As a kid, I remember a formative incident. I was an awkward tomboy with long hair who frequently carried a purse whilst wearing a cowboy hat — always one to walk my own way.
Around this time in my life, I recall sneaking into my parents bedroom. I decided to lay on their bed, take a clump of strands of my long hair and drape it over my upper lip. Looking at myself in the mirror above their bed (yes, folks… my parents had a mirror over their bed. Deal with it. I did – mostly.) and considered how I looked as a man. I didn’t tell them about this for no other reason other than I was curious (and I had entered their bedroom without their permission). I think a lot of kids are curious about their place in the world, seemingly arbitrary rules, and gender in general.

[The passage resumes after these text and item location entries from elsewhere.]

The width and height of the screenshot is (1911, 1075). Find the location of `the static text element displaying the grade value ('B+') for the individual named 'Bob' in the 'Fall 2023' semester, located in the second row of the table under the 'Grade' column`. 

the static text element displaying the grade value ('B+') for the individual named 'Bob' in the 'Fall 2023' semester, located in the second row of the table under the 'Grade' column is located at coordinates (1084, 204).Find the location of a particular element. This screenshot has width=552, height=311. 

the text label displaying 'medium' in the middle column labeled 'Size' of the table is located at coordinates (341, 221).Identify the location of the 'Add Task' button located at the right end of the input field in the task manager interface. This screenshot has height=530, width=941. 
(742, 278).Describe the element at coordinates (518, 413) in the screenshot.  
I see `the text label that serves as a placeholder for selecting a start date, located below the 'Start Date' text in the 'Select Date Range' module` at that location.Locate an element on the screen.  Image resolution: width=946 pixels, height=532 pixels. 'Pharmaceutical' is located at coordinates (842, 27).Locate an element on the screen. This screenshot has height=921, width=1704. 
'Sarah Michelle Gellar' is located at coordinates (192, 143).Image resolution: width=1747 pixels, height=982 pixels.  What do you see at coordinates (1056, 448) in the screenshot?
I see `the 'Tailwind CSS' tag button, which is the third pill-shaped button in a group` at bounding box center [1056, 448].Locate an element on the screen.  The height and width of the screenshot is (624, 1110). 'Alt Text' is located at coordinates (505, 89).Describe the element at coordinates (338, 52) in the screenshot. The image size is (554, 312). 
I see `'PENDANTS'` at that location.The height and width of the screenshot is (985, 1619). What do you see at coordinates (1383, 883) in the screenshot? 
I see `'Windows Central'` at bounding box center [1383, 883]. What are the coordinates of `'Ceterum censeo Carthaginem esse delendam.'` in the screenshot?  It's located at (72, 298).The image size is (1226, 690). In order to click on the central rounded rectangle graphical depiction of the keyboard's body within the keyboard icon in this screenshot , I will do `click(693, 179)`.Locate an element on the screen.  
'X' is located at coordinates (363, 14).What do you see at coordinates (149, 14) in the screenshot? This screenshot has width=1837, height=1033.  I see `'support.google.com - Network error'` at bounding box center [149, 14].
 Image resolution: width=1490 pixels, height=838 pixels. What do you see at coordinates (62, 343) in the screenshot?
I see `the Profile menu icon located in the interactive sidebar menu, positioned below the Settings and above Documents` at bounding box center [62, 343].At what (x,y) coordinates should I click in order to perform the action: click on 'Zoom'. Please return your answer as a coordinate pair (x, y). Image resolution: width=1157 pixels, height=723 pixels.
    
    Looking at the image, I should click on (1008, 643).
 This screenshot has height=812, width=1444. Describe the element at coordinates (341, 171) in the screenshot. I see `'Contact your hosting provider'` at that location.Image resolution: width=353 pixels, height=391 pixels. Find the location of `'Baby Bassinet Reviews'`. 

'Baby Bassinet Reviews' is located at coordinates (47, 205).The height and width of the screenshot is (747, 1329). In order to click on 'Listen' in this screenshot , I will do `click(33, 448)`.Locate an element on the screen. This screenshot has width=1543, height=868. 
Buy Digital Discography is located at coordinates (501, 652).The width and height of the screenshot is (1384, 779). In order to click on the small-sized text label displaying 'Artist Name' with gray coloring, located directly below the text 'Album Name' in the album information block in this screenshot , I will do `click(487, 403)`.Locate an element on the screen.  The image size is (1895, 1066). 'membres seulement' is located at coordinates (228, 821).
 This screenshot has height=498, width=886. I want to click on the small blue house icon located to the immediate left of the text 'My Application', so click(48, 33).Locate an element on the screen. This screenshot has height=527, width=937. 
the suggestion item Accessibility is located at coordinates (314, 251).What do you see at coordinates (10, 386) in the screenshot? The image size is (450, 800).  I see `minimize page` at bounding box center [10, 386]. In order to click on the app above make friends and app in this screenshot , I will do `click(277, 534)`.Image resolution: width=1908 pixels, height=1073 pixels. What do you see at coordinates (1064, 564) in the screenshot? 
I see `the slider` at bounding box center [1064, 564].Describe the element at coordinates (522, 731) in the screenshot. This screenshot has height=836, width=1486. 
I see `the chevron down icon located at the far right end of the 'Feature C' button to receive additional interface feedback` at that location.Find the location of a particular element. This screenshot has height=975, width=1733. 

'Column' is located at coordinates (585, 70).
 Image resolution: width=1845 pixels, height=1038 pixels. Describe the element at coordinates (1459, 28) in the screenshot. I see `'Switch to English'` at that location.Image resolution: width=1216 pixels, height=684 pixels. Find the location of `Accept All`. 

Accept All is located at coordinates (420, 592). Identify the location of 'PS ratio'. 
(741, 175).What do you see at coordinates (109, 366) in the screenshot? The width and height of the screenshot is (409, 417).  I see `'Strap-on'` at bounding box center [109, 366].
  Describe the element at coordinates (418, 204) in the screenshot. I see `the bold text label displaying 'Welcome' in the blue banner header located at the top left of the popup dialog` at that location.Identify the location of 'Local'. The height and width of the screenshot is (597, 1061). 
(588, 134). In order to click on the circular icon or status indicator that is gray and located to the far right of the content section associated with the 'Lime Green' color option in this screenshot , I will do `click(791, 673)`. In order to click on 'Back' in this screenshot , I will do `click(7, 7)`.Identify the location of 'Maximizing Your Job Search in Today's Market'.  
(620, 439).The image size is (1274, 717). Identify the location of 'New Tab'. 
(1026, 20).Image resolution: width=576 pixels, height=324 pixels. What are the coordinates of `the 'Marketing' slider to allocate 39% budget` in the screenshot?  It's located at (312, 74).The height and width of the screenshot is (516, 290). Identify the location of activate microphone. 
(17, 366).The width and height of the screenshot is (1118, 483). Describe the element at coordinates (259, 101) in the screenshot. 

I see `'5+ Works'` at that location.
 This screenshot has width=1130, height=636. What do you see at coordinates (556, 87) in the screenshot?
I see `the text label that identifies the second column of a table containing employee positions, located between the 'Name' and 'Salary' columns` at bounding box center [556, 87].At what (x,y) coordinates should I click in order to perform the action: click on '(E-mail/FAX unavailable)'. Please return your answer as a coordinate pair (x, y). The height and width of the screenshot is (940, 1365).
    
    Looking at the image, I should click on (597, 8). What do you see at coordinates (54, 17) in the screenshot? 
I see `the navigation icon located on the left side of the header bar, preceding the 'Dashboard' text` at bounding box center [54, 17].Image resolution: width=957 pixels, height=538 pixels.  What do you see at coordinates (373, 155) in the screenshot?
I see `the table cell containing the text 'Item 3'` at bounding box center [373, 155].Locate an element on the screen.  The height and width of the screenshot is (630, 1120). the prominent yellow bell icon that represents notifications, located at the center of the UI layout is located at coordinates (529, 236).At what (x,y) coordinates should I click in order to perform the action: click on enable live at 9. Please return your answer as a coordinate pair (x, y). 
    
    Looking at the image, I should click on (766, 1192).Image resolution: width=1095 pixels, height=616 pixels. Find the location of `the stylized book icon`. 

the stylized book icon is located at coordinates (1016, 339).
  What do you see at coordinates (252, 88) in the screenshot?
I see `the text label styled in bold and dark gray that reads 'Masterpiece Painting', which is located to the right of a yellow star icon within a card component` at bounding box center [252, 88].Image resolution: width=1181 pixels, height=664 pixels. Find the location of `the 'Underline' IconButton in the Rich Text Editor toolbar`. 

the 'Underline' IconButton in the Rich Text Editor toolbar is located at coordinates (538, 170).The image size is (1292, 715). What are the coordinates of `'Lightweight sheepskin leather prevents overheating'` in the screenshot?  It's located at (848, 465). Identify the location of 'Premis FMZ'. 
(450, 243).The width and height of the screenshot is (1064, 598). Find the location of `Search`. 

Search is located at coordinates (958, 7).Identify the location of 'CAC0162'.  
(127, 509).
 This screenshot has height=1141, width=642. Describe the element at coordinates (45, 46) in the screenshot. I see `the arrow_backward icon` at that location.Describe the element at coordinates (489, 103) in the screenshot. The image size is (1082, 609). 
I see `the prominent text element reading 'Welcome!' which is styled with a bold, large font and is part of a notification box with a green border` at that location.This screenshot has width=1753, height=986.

This brings me to a really interesting story that my dear friend Bianca shared with me. Bianca is a cisgender and heterosexual woman. When she was about 6 or 7 years-old, she identified as a boy — Bob. Living in the Middle East at the time, her parents unflinchingly called her Bob, and even encouraged her teachers to do so as well. For a year of her childhood, Bianca was Bob.
Bianca reflects, “It was more around emulating my mom (very much the ‘tomboy’), and that I just preferred toys, clothes, activities etc. that I associated with being a boy. I figured that in order to participate in that kind of stuff, I had to be a boy. At the time my sister had just chosen a new name (from Victoria to Jane), and I saw it as an opportunity to redefine who I was. Bob!”
There are those of us in the world who exist outside of gender conventions. I personally identify as female and also gender non-conforming. But, make no mistake about it. My experience and Bianca’s might elevate our level of empathy toward — but is not even close to that of — our transgender brothers and sisters. Sure, a time or two (or a dozen… or… hey, who is counting?) women have checked the icon on the bathroom door as I exited to make sure they were walking into the right one. ‘Skirt on the amorphous stick figure — check!’ (Really, ladies? You more closely identify with that than with me? Aim higher.) But, I have not walked in their shoes or felt their struggle. I have never thought, “I’m not going to eat or drink before I leave home today because I am afraid of having to use a public restroom.” “I’m not going to sweat too much when I work out at the gym today because I don’t want to be attacked or shamed or cowed in the showers.”
I walk beside our transgender brothers and sisters and hear/r their struggles. I support them and stand up for them when they aren’t in the room. I may question and fly in the face of the binary code of gender, but I do not know what it is to truly walk in the shoes of someone who is so certain that the sex that they were born as is not the gender with which they identify.
I wish that all parents could be as open-hearted as Bianca’s — which is also how she chooses to parent her own child today. Respect those you love for who they tell you they are. If you don’t understand, ask them without judgment. Let them share their journey in their own way and time. Know that many have been deeply hurt along the way and might not wish to share everything you are curious to know. Check your privilege. You are going to make mistakes. You are going to put your foot in your mouth. I promise you will. But, in the end, bridges will be built, wounds will begin to heal, and the world becomes kinder one person at a time.